El pasado puente (o acueducto) pudimos realizar una serie encadenada de pequeñas escapadas a ciudades europeas. Volamos en primer lugar a Bruselas, donde teníamos que asistir a una boda; fuimos luego a Dublín, donde pasamos 5 días estupendos; y terminamos en Bilbao asistiendo a un congreso. El viaje en autobús de Bilbao por la noche se hizo realmente pesado, durmiendo muy poco y sabiendo además que teníamos que trabajar a las pocas horas de llegar.

En los próximos 3 posts contaré la experiencia de cada lugar. En principio muy positiva, ya que tanto Bruselas como Bilbao eran ciudades en las que ya habíamos estado y así y todo encontramos nuevos matices que las hicieron interesantes.

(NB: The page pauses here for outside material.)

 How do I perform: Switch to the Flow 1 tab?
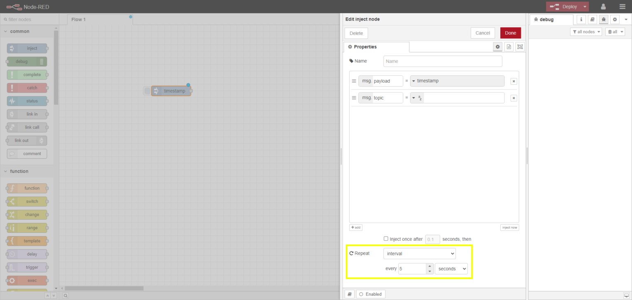[x=79, y=19]
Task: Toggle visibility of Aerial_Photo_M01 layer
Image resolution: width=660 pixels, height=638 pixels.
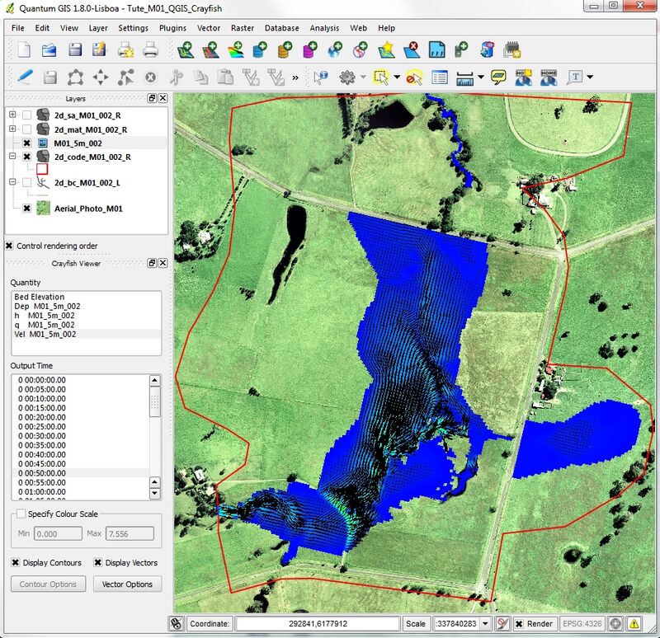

El transporte nos salió bastante económico a pesar de no haberlo planeado con mucho tiempo. El vuelo entre Bruselas y Dublín costó 1 céntimo con Ryanair, que al final con tasas fueron 32 euros para los dos. Tanto en Bruselas como en Dublín nos alojamos en albergues bastante buenos por menos de 20 euros la noche. En Bilbao nos decidimos por una pensión muy céntrica y no excesivamente cara (40 euros la noche en habitación doble con baño). Y a la hora de comer, excepto en Bilbao, dónde no nos hemos privado de nada, nos ha salido bastante bien de precio, ya que en Bruselas nos invitaron a comer los casamenteros y en Dublín solíamos ir al supermercado y cocinábamos en el albergue. En total han sido 11 días por algo menos de 1000 euros los dos, es decir, a 45 euros al día, contando vuelos, comida, alojamiento y «regalitos». Y podría haber sido más barato recortando en las comidas de Bilbao y si hubiéramos planificado con más antelación el viaje.